Stored items
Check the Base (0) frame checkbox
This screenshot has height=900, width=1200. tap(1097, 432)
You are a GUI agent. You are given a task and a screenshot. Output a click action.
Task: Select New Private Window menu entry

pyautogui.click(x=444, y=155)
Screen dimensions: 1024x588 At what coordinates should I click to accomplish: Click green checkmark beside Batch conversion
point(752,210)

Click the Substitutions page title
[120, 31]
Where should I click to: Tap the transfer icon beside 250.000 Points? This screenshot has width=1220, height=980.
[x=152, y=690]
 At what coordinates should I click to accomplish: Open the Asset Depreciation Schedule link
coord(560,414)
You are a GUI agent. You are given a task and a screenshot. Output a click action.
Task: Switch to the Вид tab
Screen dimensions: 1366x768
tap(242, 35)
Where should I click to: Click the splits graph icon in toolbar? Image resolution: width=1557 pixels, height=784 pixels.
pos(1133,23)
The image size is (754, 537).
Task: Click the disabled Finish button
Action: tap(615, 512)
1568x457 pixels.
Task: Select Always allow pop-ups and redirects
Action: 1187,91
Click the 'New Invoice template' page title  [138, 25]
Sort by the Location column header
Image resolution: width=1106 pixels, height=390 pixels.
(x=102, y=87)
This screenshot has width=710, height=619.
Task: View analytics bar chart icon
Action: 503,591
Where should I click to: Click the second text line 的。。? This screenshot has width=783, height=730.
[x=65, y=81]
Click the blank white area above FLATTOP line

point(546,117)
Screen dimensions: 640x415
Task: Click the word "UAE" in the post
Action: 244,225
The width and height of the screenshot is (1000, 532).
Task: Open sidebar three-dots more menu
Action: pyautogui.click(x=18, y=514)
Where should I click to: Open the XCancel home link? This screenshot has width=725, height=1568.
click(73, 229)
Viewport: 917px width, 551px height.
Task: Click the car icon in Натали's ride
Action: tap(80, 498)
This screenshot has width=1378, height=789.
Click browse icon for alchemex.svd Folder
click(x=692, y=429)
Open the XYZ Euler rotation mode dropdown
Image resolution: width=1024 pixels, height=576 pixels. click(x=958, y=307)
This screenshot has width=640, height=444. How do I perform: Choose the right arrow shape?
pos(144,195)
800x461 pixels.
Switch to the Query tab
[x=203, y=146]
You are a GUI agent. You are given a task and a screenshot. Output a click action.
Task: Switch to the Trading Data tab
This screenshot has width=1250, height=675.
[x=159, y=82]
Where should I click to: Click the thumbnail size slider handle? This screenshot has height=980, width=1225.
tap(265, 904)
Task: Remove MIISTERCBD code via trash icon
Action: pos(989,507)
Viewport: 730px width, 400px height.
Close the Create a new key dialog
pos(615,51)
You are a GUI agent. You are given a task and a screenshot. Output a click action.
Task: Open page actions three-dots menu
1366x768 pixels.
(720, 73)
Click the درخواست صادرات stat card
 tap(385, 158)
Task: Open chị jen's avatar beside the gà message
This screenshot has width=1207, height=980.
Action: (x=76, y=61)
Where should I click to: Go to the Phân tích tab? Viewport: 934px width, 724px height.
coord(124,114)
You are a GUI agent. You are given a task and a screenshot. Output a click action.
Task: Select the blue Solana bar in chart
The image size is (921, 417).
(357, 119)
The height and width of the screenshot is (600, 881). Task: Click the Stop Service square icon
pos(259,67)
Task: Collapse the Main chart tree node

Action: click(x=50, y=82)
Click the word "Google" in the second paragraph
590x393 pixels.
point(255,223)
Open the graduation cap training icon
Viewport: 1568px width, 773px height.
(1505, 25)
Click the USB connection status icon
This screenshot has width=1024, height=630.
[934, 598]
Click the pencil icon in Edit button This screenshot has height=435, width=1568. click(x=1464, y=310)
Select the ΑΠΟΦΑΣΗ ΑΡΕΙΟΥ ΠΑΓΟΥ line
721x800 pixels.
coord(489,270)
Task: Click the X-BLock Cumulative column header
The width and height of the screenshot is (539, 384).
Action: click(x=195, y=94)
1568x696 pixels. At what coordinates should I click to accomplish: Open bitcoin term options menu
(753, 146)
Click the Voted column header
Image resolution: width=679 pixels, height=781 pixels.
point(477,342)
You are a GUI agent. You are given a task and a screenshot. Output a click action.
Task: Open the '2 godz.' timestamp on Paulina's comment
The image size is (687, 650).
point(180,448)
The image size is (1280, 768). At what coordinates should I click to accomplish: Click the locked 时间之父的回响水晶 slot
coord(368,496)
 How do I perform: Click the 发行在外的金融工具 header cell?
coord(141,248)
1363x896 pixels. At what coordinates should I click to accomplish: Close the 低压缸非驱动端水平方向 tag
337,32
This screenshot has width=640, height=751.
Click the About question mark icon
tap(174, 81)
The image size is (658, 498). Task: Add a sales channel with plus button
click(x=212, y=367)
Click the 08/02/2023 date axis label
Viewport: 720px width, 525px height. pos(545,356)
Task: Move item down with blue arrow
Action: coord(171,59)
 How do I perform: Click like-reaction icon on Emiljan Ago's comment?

WHAT THIS TASK INVOLVES >> Only the data above, repeated exactly, should make up the reply.

ANSWER BOX >>
Check the Base (0) frame checkbox
This screenshot has height=900, width=1200. tap(1097, 432)
You are a GUI agent. You are given a task and a screenshot. Output a click action.
Task: Select New Private Window menu entry

pyautogui.click(x=444, y=155)
Screen dimensions: 1024x588 At what coordinates should I click to accomplish: Click green checkmark beside Batch conversion
point(752,210)

Click the Substitutions page title
[120, 31]
Where should I click to: Tap the transfer icon beside 250.000 Points? This screenshot has width=1220, height=980.
[x=152, y=690]
 At what coordinates should I click to accomplish: Open the Asset Depreciation Schedule link
coord(560,414)
You are a GUI agent. You are given a task and a screenshot. Output a click action.
Task: Switch to the Вид tab
Screen dimensions: 1366x768
tap(242, 35)
Where should I click to: Click the splits graph icon in toolbar? Image resolution: width=1557 pixels, height=784 pixels.
pos(1133,23)
The image size is (754, 537).
Task: Click the disabled Finish button
Action: tap(615, 512)
1568x457 pixels.
Task: Select Always allow pop-ups and redirects
Action: 1187,91
Click the 'New Invoice template' page title  [138, 25]
Sort by the Location column header
Image resolution: width=1106 pixels, height=390 pixels.
(x=102, y=87)
This screenshot has width=710, height=619.
Task: View analytics bar chart icon
Action: 503,591
Where should I click to: Click the second text line 的。。? This screenshot has width=783, height=730.
[x=65, y=81]
Click the blank white area above FLATTOP line

point(546,117)
Screen dimensions: 640x415
Task: Click the word "UAE" in the post
Action: 244,225
The width and height of the screenshot is (1000, 532).
Task: Open sidebar three-dots more menu
Action: pyautogui.click(x=18, y=514)
Where should I click to: Open the XCancel home link? This screenshot has width=725, height=1568.
click(73, 229)
Viewport: 917px width, 551px height.
Task: Click the car icon in Натали's ride
Action: tap(80, 498)
This screenshot has width=1378, height=789.
Click browse icon for alchemex.svd Folder
click(x=692, y=429)
Open the XYZ Euler rotation mode dropdown
Image resolution: width=1024 pixels, height=576 pixels. click(x=958, y=307)
This screenshot has width=640, height=444. How do I perform: Choose the right arrow shape?
pos(144,195)
800x461 pixels.
Switch to the Query tab
[x=203, y=146]
You are a GUI agent. You are given a task and a screenshot. Output a click action.
Task: Switch to the Trading Data tab
This screenshot has width=1250, height=675.
[x=159, y=82]
Where should I click to: Click the thumbnail size slider handle? This screenshot has height=980, width=1225.
tap(265, 904)
Task: Remove MIISTERCBD code via trash icon
Action: pos(989,507)
Viewport: 730px width, 400px height.
Close the Create a new key dialog
pos(615,51)
You are a GUI agent. You are given a task and a screenshot. Output a click action.
Task: Open page actions three-dots menu
1366x768 pixels.
(720, 73)
Click the درخواست صادرات stat card
 tap(385, 158)
Task: Open chị jen's avatar beside the gà message
This screenshot has width=1207, height=980.
Action: (x=76, y=61)
Where should I click to: Go to the Phân tích tab? Viewport: 934px width, 724px height.
coord(124,114)
You are a GUI agent. You are given a task and a screenshot. Output a click action.
Task: Select the blue Solana bar in chart
The image size is (921, 417).
(357, 119)
The height and width of the screenshot is (600, 881). Task: Click the Stop Service square icon
pos(259,67)
Task: Collapse the Main chart tree node

Action: click(x=50, y=82)
Click the word "Google" in the second paragraph
590x393 pixels.
point(255,223)
Open the graduation cap training icon
Viewport: 1568px width, 773px height.
(1505, 25)
Click the USB connection status icon
This screenshot has width=1024, height=630.
[934, 598]
Click the pencil icon in Edit button This screenshot has height=435, width=1568. click(x=1464, y=310)
Select the ΑΠΟΦΑΣΗ ΑΡΕΙΟΥ ΠΑΓΟΥ line
721x800 pixels.
coord(489,270)
Task: Click the X-BLock Cumulative column header
The width and height of the screenshot is (539, 384).
Action: click(x=195, y=94)
1568x696 pixels. At what coordinates should I click to accomplish: Open bitcoin term options menu
(753, 146)
Click the Voted column header
Image resolution: width=679 pixels, height=781 pixels.
point(477,342)
You are a GUI agent. You are given a task and a screenshot. Output a click action.
Task: Open the '2 godz.' timestamp on Paulina's comment
The image size is (687, 650).
point(180,448)
The image size is (1280, 768). At what coordinates should I click to accomplish: Click the locked 时间之父的回响水晶 slot
coord(368,496)
 How do I perform: Click the 发行在外的金融工具 header cell?
coord(141,248)
1363x896 pixels. At what coordinates should I click to accomplish: Close the 低压缸非驱动端水平方向 tag
337,32
This screenshot has width=640, height=751.
Click the About question mark icon
tap(174, 81)
The image size is (658, 498). Task: Add a sales channel with plus button
click(x=212, y=367)
Click the 08/02/2023 date axis label
Viewport: 720px width, 525px height. pos(545,356)
Task: Move item down with blue arrow
Action: coord(171,59)
 How do I perform: Click like-reaction icon on Emiljan Ago's comment?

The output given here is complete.